После цунами Фернандо продолжила расспрашивать жителей Шри-Ланки об их опыте и обнаружила, что те, кто был ранен или потерял близких, придавали меньше значения «внутренним» процессам, имевшим вид болезненных воспоминаний и горестных размышлений. Вместо этого они подробно говорили о том, как катастрофа повлияла на их душевный настрой и сказалась на конфликтах с ближайшим окружением. Опрошенные Фернандо ланкийцы больше всего тревожились о социальном дисбалансе и о том, что им не удастся выполнить свои обязательства перед родственниками и соседями. Подобно неграмотным дехканам Лурии, ланкийцы, похоже, больше заботились о «внешнем», чем о «внутреннем».
Поскольку такая реакция с трудом вписывалась в западную модель работы с травмой, работа гуманитарных организаций несколько застопорилась.

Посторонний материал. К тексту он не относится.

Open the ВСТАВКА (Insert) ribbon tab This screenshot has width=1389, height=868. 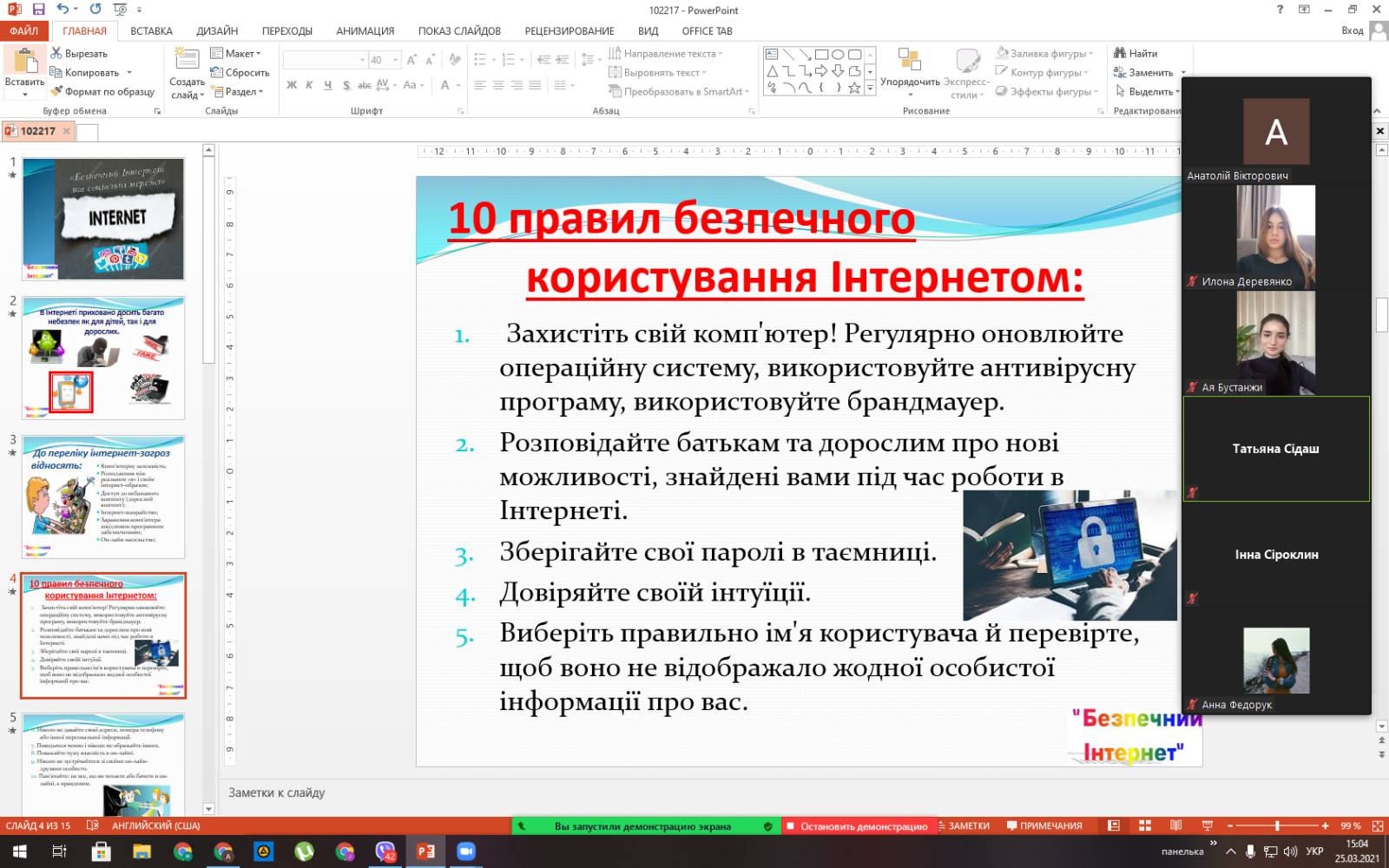(x=151, y=30)
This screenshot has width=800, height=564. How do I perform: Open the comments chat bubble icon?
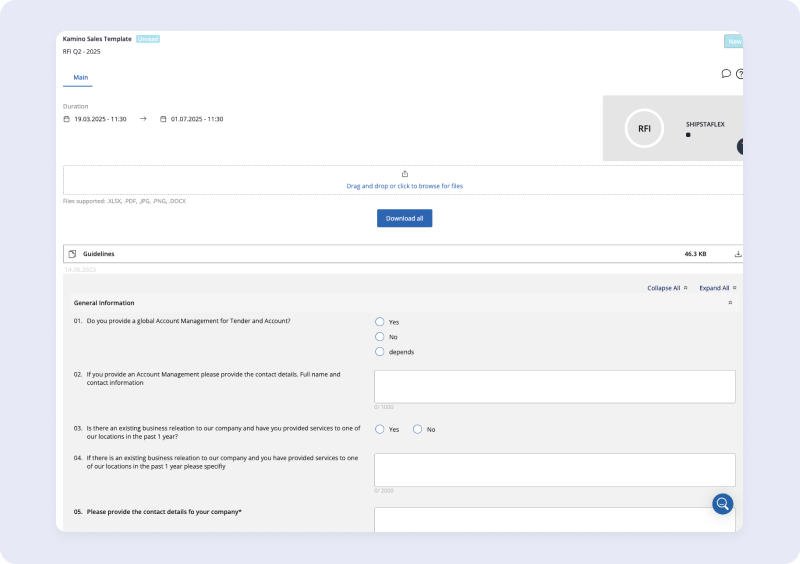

«Спустя две недели после цунами у нас были сотни психотерапевтов, которые никак не помогали, а большинство из них только мешали», – так прокомментировал ситуацию один из врачей ВОЗ. По мнению многих терапевтов-специалистов по работе с травмой, катастрофа нанесла жителям острова такой удар, что они все еще пребывают в состоянии шока. В интервью Би-би-си терапевт беспокоился, что дети больше хотят вернуться в школу, чем говорить о своих болезненных воспоминаниях. По словам терапевта, «они явно находились в стадии отрицания». Им еще предстоит «в полной мере пережить весь ужас, который выпал на их долю»[312].
Подобные рассуждения сегодня настолько распространены, что на них мало кто реагирует. Подавить болезненные переживания, закрыть глаза на несправедливость, отрицать неуместное влечение – все это вполне знакомый способ мыслить.